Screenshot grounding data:
- - -

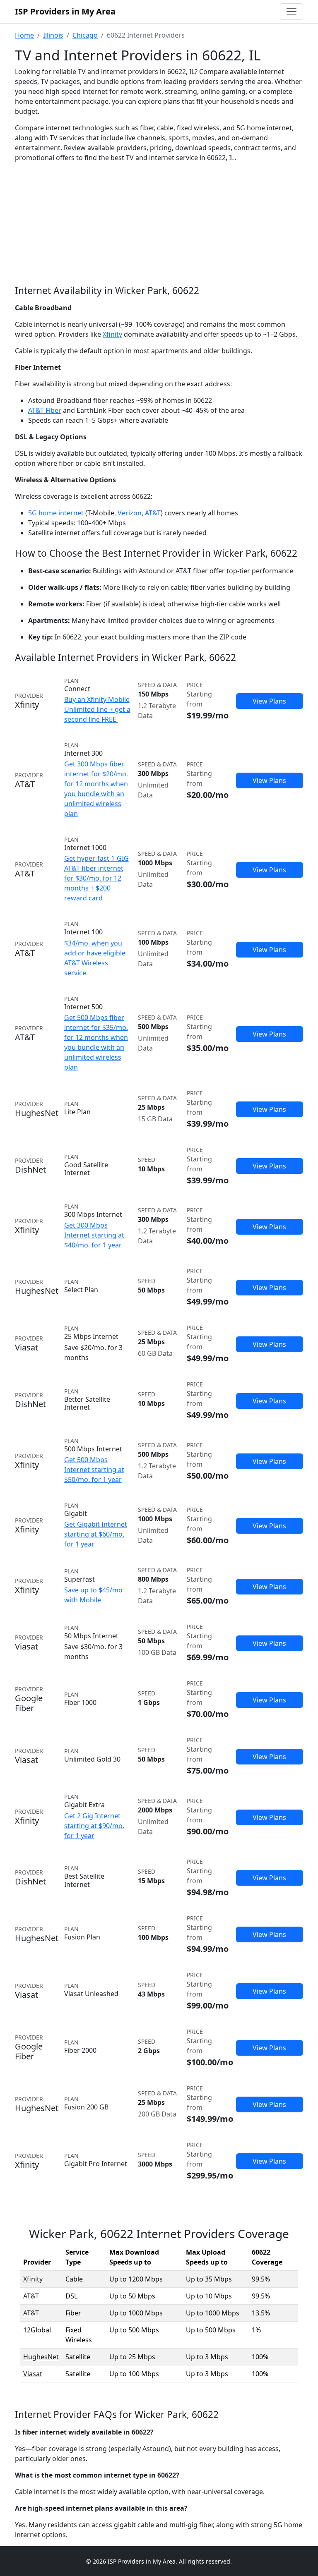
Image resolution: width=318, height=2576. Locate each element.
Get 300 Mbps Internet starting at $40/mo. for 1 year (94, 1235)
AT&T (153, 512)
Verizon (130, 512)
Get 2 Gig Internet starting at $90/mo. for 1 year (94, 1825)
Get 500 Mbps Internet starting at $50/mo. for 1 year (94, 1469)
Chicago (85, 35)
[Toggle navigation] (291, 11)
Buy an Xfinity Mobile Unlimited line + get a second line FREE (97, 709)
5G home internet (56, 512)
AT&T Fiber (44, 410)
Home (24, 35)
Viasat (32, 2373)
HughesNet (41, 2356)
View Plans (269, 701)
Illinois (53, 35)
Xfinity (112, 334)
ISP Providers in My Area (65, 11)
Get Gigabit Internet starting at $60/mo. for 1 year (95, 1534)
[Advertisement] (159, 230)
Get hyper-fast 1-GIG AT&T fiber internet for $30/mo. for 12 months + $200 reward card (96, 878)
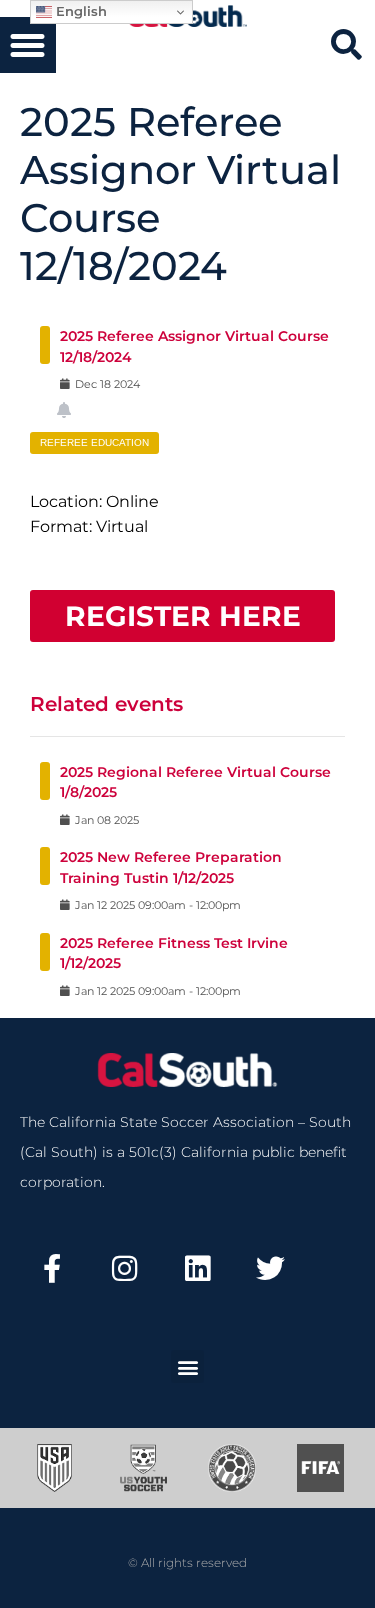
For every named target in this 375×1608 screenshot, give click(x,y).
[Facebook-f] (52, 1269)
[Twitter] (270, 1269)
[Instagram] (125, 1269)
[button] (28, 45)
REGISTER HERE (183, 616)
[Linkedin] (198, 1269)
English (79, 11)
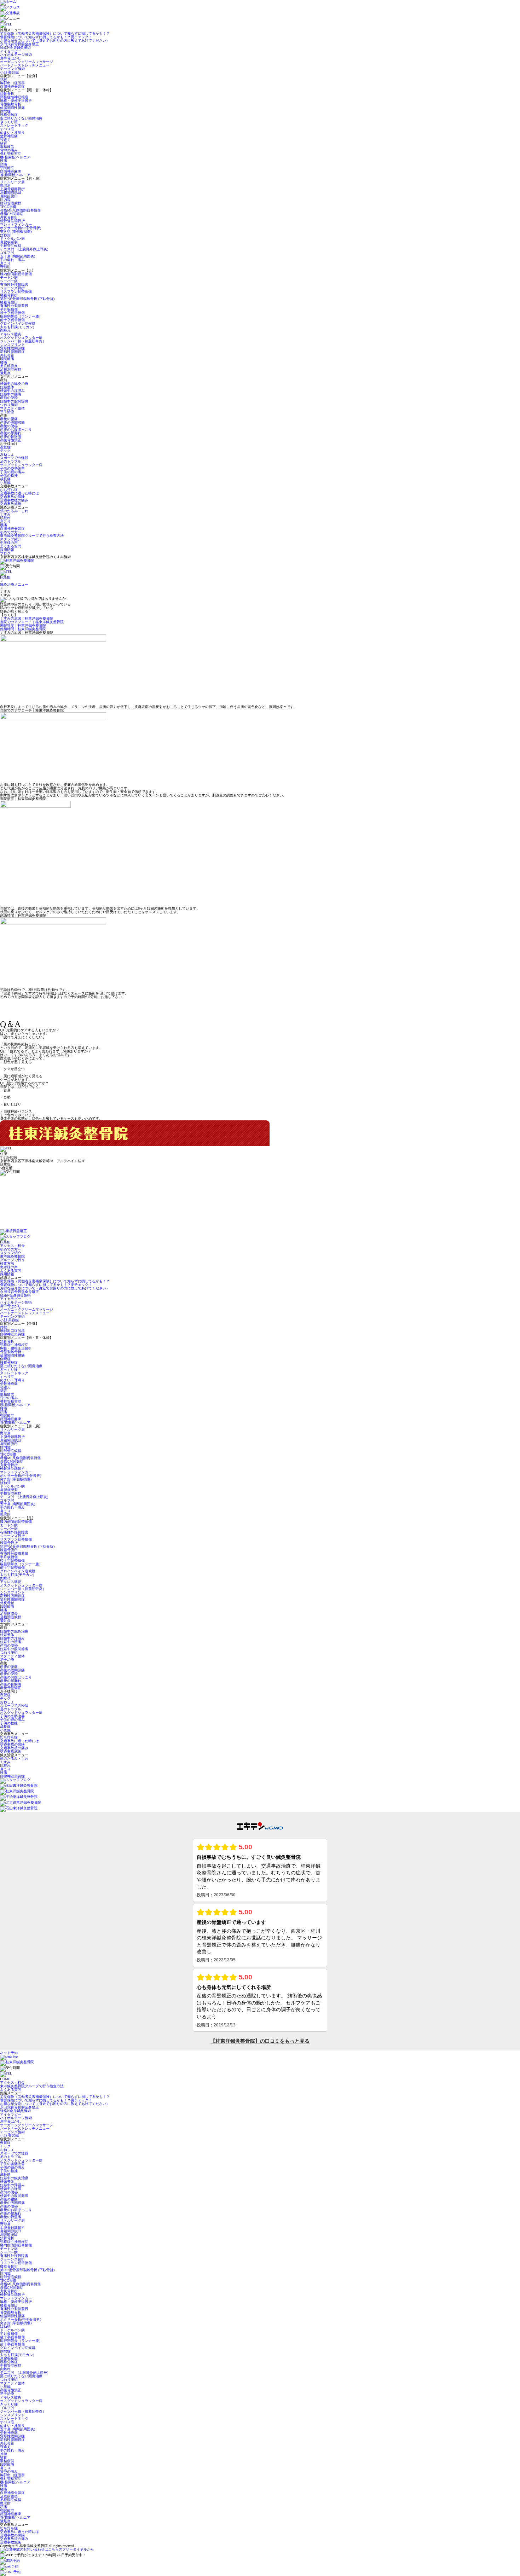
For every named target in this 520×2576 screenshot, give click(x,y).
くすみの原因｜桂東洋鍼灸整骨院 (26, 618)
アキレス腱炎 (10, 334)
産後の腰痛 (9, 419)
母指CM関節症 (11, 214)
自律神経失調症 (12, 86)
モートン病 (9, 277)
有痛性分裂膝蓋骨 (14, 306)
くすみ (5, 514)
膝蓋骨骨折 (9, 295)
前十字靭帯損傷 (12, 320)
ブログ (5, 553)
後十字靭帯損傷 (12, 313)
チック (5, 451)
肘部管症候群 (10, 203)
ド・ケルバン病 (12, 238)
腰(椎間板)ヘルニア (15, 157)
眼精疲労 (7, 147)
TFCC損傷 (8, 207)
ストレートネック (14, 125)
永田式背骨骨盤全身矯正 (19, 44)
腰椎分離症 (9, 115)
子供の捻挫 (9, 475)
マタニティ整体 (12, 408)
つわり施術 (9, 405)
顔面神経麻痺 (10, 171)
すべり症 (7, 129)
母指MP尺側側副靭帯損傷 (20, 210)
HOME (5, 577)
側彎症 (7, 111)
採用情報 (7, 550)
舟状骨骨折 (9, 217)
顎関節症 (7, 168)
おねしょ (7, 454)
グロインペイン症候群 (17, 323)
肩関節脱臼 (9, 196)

- - -

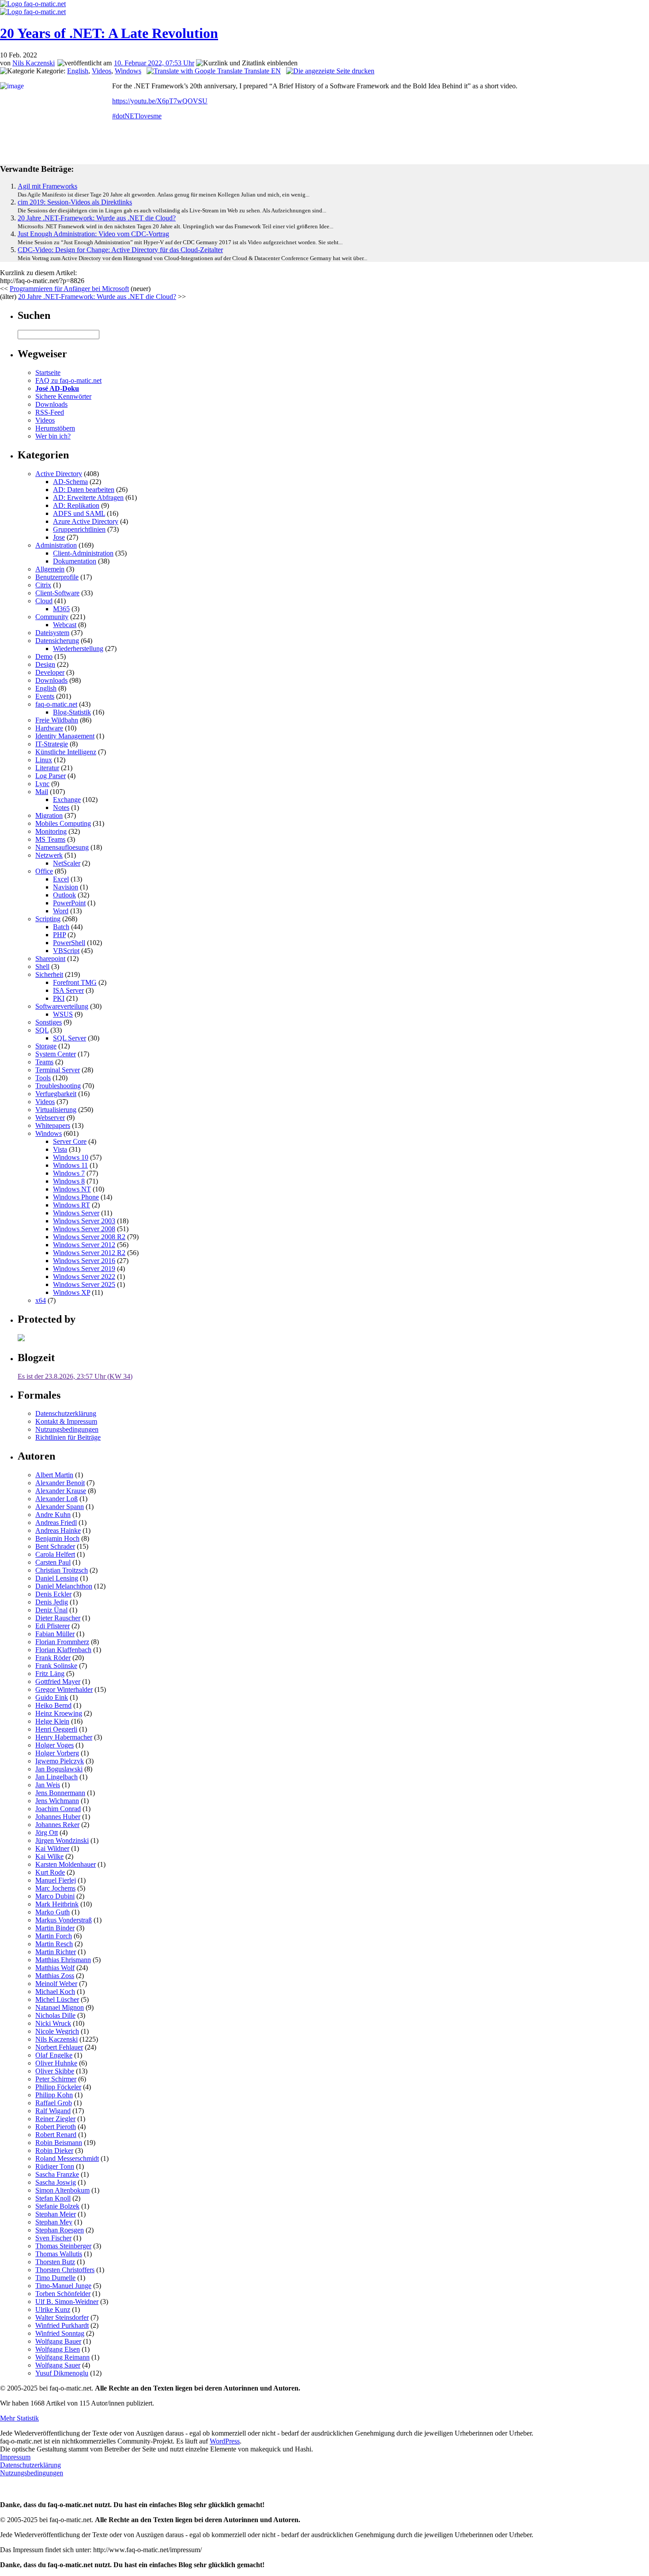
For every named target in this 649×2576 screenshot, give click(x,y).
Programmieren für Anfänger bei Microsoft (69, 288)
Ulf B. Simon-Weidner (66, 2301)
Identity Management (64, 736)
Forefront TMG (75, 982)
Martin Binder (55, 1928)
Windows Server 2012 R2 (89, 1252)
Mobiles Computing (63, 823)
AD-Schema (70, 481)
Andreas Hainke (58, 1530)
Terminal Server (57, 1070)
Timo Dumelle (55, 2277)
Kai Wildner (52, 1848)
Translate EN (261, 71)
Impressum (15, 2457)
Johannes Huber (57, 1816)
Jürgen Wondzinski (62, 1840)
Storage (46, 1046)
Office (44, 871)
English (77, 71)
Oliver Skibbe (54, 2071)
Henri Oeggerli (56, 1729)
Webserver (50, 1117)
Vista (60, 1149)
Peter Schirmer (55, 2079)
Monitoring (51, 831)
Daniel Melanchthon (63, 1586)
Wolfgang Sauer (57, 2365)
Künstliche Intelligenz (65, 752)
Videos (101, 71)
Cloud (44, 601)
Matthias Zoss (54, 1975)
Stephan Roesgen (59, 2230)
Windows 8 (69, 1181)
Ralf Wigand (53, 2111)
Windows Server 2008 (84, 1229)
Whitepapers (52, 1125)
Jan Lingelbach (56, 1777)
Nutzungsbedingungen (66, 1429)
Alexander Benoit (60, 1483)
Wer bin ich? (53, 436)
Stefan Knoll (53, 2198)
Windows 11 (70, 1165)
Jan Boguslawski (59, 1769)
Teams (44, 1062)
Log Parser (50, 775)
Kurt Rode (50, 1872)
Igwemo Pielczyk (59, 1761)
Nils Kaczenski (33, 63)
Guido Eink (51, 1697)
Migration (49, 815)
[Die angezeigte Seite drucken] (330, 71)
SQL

- - -

WORK ITEM → Look above for the line containing "Get hyper-fast 1-GIG", then write out every line from there down to the line containing "肩関節脱臼 (9, 196)", that line included, with no pictures.

TASK RESULT →
Get hyper-fast 1-GIG AT&T fiber internet for $30/mo. for 12 months + $200 reward card (96, 878)
For every named target in this 375×1608 screenshot, give click(x,y).
[Facebook-f] (52, 1269)
[Twitter] (270, 1269)
[Instagram] (125, 1269)
[button] (28, 45)
REGISTER HERE (183, 616)
[Linkedin] (198, 1269)
English (79, 11)
For every named target in this 520×2576 screenshot, give click(x,y).
くすみの原因｜桂東洋鍼灸整骨院 (26, 618)
アキレス腱炎 (10, 334)
産後の腰痛 (9, 419)
母指CM関節症 (11, 214)
自律神経失調症 (12, 86)
モートン病 (9, 277)
有痛性分裂膝蓋骨 (14, 306)
くすみ (5, 514)
膝蓋骨骨折 (9, 295)
前十字靭帯損傷 (12, 320)
ブログ (5, 553)
後十字靭帯損傷 (12, 313)
チック (5, 451)
肘部管症候群 (10, 203)
ド・ケルバン病 (12, 238)
腰(椎間板)ヘルニア (15, 157)
眼精疲労 (7, 147)
TFCC損傷 (8, 207)
ストレートネック (14, 125)
永田式背骨骨盤全身矯正 (19, 44)
腰椎分離症 (9, 115)
子供の捻挫 (9, 475)
マタニティ整体 (12, 408)
つわり施術 (9, 405)
顔面神経麻痺 (10, 171)
すべり症 (7, 129)
母指MP尺側側副靭帯損傷 (20, 210)
HOME (5, 577)
側彎症 (7, 111)
採用情報 (7, 550)
舟状骨骨折 (9, 217)
顎関節症 (7, 168)
おねしょ (7, 454)
グロインペイン症候群 (17, 323)
肩関節脱臼 (9, 196)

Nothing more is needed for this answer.